# beug ipad 2 ios 5



## dieu le père (15 Juin 2011)

bonjour 
voila mon probleme 
j'ai mis l'ios 5 sur mon ipad 2, tous fonctionne a merveille.
le seul probleme c'est le matin quand je prend mon ipad, je souleve le smart cover et la rien. 
il ne sort pas de veille, je suis obliger de faire un demarage forcer (bouton home + veille)

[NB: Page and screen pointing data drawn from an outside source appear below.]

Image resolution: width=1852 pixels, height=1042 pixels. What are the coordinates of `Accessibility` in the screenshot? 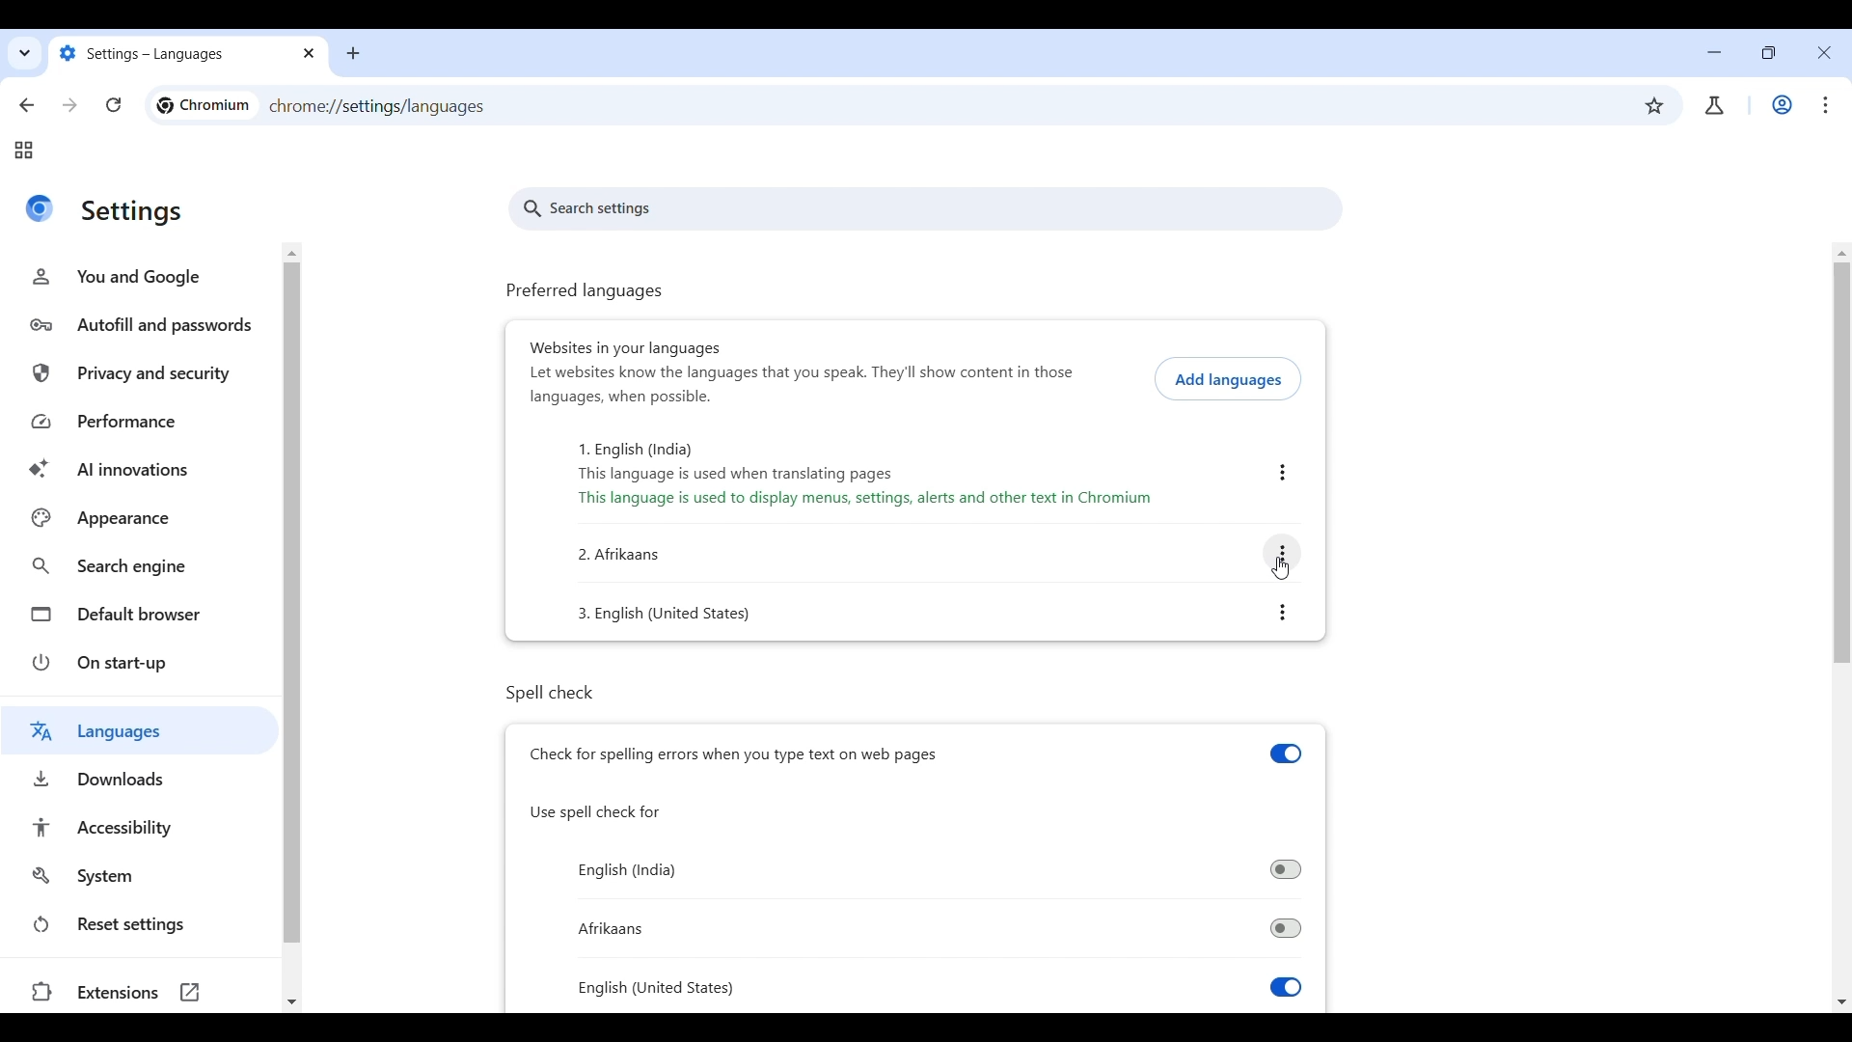 It's located at (146, 826).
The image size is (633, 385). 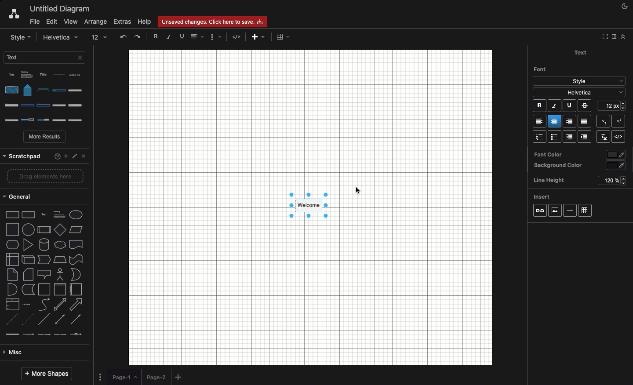 I want to click on Undo, so click(x=105, y=37).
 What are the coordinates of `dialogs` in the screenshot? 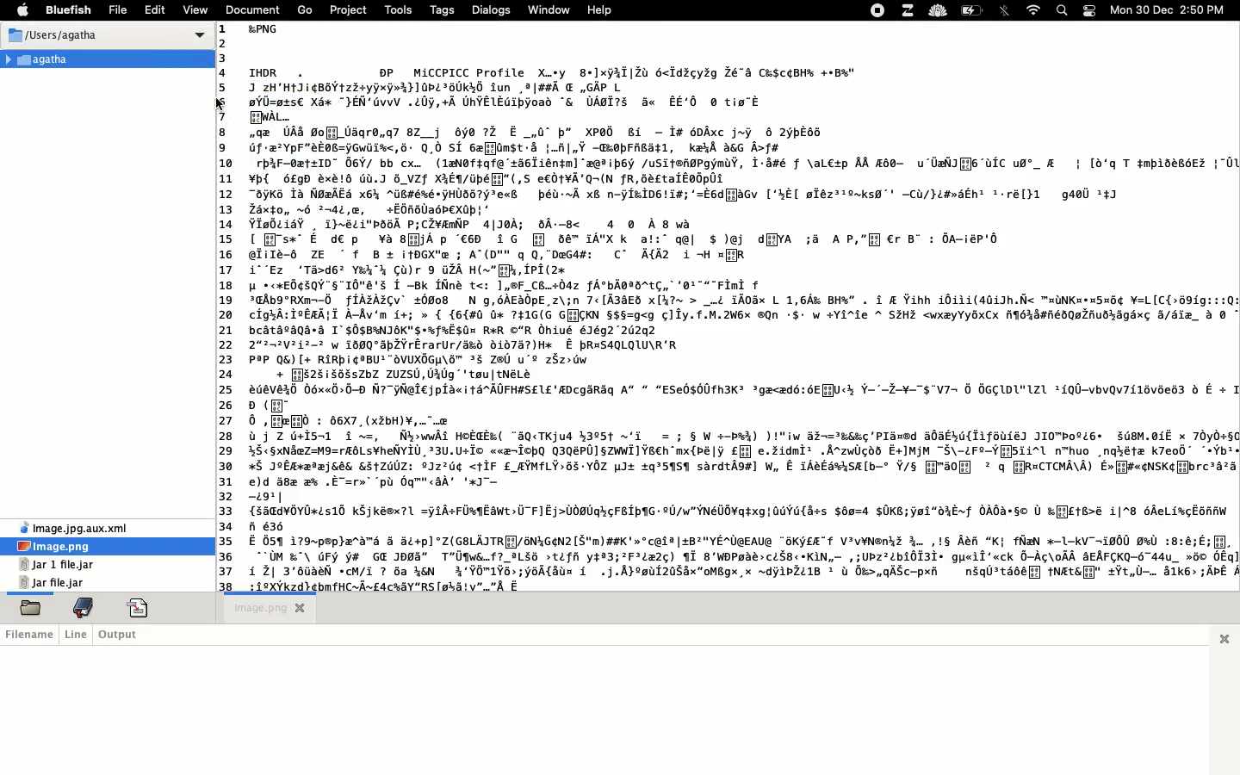 It's located at (492, 9).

suis-je le seul a avoir ce probleme avec l'ios 5 ?
merci de votre aide


----------



## Arlequin (15 Juin 2011)

c'est déjà sorti officiellement ?


----------



## dumas75 (15 Juin 2011)

Bonjour,
iOS5 est destiné aux développeurs.
Solution: Soit attendre septembre iOS5 pour tous ou lire cet article:
http://www.igen.fr/iphone/ios-5-le-retour-ios-433-est-possible-49902


----------



## dieu le père (15 Juin 2011)

je m'attendais a ce style de reponse en posant ma question mais faut savoir que j'ai un compte developpeur officiel
et ma question etais que si quelqu'un avais aussi mis l'ios 5 sur son ipad, est ce qu'il a le meme probleme donc c'est pas la peine de dire 15x que c'est une version beta, je le sais   je veut juste savoir si je suis le seul !


----------



## dumas75 (15 Juin 2011)

Ma réponse était pour ne pas induire en erreur des utilisateurs non avertis qui se retrouveraient avec pas mal de problèmes contrairement à toi qui a de l'expérience.
Puisque tu es développeur je comprend pas bien que tu  ne communiques pas sur le centre Apple des développeurs.
https://daw.apple.com/cgi-bin/WebOb...628F0291F620&path=//membercenter/index.action


----------



## dieu le père (15 Juin 2011)

je suis d'accord avec toi 

bin deja je voulais savoir si j'etais un cas isoler ou pas et voir si il n'y avais pas une solution plus simple


----------



## Gwen (15 Juin 2011)

dieu le père a dit:


> je m'attendais a ce style de reponse en posant ma question mais faut savoir que j'ai un compte developpeur officiel



Il aurait été bien de le préciser, cela aurait évité des ambiguité.


----------



## dumas75 (15 Juin 2011)

dieu le père a dit:


> je suis d'accord avec toi
> 
> bin deja je voulais savoir si j'etais un cas isoler ou pas et voir si il n'y avais pas une solution plus simple


Pas de solution pour l'instant.
Le "bug" de la sortie de mise en veille prolongé avec iOS5 sur l'iPad n'est pas encore corrigé.
Ça va venir comme dit si souvent Steve


----------



## dieu le père (15 Juin 2011)

wait and see :rateau::rateau:


----------